[Exercise instructions]:
Repeat the material exactly, every line of it.

[Records shown]:
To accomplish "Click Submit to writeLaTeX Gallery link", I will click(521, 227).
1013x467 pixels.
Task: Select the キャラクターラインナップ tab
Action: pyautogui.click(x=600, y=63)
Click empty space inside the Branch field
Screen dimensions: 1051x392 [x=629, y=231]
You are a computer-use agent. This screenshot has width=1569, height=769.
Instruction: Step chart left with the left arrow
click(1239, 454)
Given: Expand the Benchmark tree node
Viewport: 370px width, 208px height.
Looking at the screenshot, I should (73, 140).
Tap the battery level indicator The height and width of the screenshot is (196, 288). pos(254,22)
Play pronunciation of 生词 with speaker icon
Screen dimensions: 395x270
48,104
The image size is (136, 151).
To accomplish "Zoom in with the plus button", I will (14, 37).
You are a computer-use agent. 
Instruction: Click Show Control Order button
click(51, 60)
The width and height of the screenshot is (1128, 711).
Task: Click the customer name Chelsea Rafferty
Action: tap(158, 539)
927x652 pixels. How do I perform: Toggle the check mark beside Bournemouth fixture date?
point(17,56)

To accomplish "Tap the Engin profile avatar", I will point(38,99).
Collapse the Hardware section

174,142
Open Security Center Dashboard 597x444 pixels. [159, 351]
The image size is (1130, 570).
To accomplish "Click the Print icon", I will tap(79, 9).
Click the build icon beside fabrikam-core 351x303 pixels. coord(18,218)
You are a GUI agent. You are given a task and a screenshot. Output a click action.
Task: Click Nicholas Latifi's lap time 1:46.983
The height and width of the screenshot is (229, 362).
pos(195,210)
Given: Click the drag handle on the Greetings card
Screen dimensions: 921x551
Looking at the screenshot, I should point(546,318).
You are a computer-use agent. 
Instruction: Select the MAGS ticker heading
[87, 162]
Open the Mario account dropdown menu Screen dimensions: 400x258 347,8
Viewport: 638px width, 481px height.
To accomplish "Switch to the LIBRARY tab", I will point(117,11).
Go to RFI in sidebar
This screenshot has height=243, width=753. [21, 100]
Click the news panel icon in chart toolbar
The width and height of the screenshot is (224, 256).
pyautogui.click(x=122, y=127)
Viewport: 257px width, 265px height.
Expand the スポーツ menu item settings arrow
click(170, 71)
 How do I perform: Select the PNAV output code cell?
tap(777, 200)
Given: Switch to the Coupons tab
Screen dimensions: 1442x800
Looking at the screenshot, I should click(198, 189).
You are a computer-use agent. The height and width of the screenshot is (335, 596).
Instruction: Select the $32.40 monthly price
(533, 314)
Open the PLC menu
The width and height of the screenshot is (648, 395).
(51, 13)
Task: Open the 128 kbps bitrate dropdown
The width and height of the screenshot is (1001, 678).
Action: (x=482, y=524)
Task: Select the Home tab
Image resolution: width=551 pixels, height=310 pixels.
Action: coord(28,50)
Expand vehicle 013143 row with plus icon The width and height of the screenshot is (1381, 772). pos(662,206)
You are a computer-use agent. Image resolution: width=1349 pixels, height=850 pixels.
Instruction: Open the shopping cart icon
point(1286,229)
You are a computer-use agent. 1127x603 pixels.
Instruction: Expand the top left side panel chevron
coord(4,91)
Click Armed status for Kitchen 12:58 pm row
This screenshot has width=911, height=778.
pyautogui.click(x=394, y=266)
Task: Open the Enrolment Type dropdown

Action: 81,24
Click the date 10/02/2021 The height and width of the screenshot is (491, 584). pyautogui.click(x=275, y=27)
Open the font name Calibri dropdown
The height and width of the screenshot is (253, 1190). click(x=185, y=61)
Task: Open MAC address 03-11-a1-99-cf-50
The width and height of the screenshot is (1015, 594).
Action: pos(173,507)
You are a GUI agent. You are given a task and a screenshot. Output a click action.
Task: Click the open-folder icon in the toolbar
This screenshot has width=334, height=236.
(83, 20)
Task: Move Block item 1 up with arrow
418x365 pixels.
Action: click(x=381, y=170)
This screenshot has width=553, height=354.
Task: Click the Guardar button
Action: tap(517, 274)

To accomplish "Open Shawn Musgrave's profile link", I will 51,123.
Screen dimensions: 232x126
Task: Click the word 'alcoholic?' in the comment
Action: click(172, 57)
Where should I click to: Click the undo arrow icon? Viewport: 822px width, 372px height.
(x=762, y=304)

[Response area]:
To accomplish "Click Submit to writeLaTeX Gallery link", I will click(521, 227).
1013x467 pixels.
Task: Select the キャラクターラインナップ tab
Action: pyautogui.click(x=600, y=63)
Click empty space inside the Branch field
Screen dimensions: 1051x392 [x=629, y=231]
You are a computer-use agent. This screenshot has width=1569, height=769.
Instruction: Step chart left with the left arrow
click(1239, 454)
Given: Expand the Benchmark tree node
Viewport: 370px width, 208px height.
Looking at the screenshot, I should (73, 140).
Tap the battery level indicator The height and width of the screenshot is (196, 288). pos(254,22)
Play pronunciation of 生词 with speaker icon
Screen dimensions: 395x270
48,104
The image size is (136, 151).
To accomplish "Zoom in with the plus button", I will (14, 37).
You are a computer-use agent. 
Instruction: Click Show Control Order button
click(51, 60)
The width and height of the screenshot is (1128, 711).
Task: Click the customer name Chelsea Rafferty
Action: tap(158, 539)
927x652 pixels. How do I perform: Toggle the check mark beside Bournemouth fixture date?
point(17,56)

To accomplish "Tap the Engin profile avatar", I will point(38,99).
Collapse the Hardware section

174,142
Open Security Center Dashboard 597x444 pixels. [159, 351]
The image size is (1130, 570).
To accomplish "Click the Print icon", I will tap(79, 9).
Click the build icon beside fabrikam-core 351x303 pixels. coord(18,218)
You are a GUI agent. You are given a task and a screenshot. Output a click action.
Task: Click Nicholas Latifi's lap time 1:46.983
The height and width of the screenshot is (229, 362).
pos(195,210)
Given: Click the drag handle on the Greetings card
Screen dimensions: 921x551
Looking at the screenshot, I should point(546,318).
You are a computer-use agent. 
Instruction: Select the MAGS ticker heading
[87, 162]
Open the Mario account dropdown menu Screen dimensions: 400x258 347,8
Viewport: 638px width, 481px height.
To accomplish "Switch to the LIBRARY tab", I will point(117,11).
Go to RFI in sidebar
This screenshot has height=243, width=753. [21, 100]
Click the news panel icon in chart toolbar
The width and height of the screenshot is (224, 256).
pyautogui.click(x=122, y=127)
Viewport: 257px width, 265px height.
Expand the スポーツ menu item settings arrow
click(170, 71)
 How do I perform: Select the PNAV output code cell?
tap(777, 200)
Given: Switch to the Coupons tab
Screen dimensions: 1442x800
Looking at the screenshot, I should click(198, 189).
You are a computer-use agent. The height and width of the screenshot is (335, 596).
Instruction: Select the $32.40 monthly price
(533, 314)
Open the PLC menu
The width and height of the screenshot is (648, 395).
(51, 13)
Task: Open the 128 kbps bitrate dropdown
The width and height of the screenshot is (1001, 678).
Action: (x=482, y=524)
Task: Select the Home tab
Image resolution: width=551 pixels, height=310 pixels.
Action: coord(28,50)
Expand vehicle 013143 row with plus icon The width and height of the screenshot is (1381, 772). pos(662,206)
You are a computer-use agent. Image resolution: width=1349 pixels, height=850 pixels.
Instruction: Open the shopping cart icon
point(1286,229)
You are a computer-use agent. 1127x603 pixels.
Instruction: Expand the top left side panel chevron
coord(4,91)
Click Armed status for Kitchen 12:58 pm row
This screenshot has width=911, height=778.
pyautogui.click(x=394, y=266)
Task: Open the Enrolment Type dropdown

Action: 81,24
Click the date 10/02/2021 The height and width of the screenshot is (491, 584). pyautogui.click(x=275, y=27)
Open the font name Calibri dropdown
The height and width of the screenshot is (253, 1190). click(x=185, y=61)
Task: Open MAC address 03-11-a1-99-cf-50
The width and height of the screenshot is (1015, 594).
Action: pos(173,507)
You are a GUI agent. You are given a task and a screenshot. Output a click action.
Task: Click the open-folder icon in the toolbar
This screenshot has width=334, height=236.
(83, 20)
Task: Move Block item 1 up with arrow
418x365 pixels.
Action: click(x=381, y=170)
This screenshot has width=553, height=354.
Task: Click the Guardar button
Action: tap(517, 274)

To accomplish "Open Shawn Musgrave's profile link", I will 51,123.
Screen dimensions: 232x126
Task: Click the word 'alcoholic?' in the comment
Action: click(172, 57)
Where should I click to: Click the undo arrow icon? Viewport: 822px width, 372px height.
(x=762, y=304)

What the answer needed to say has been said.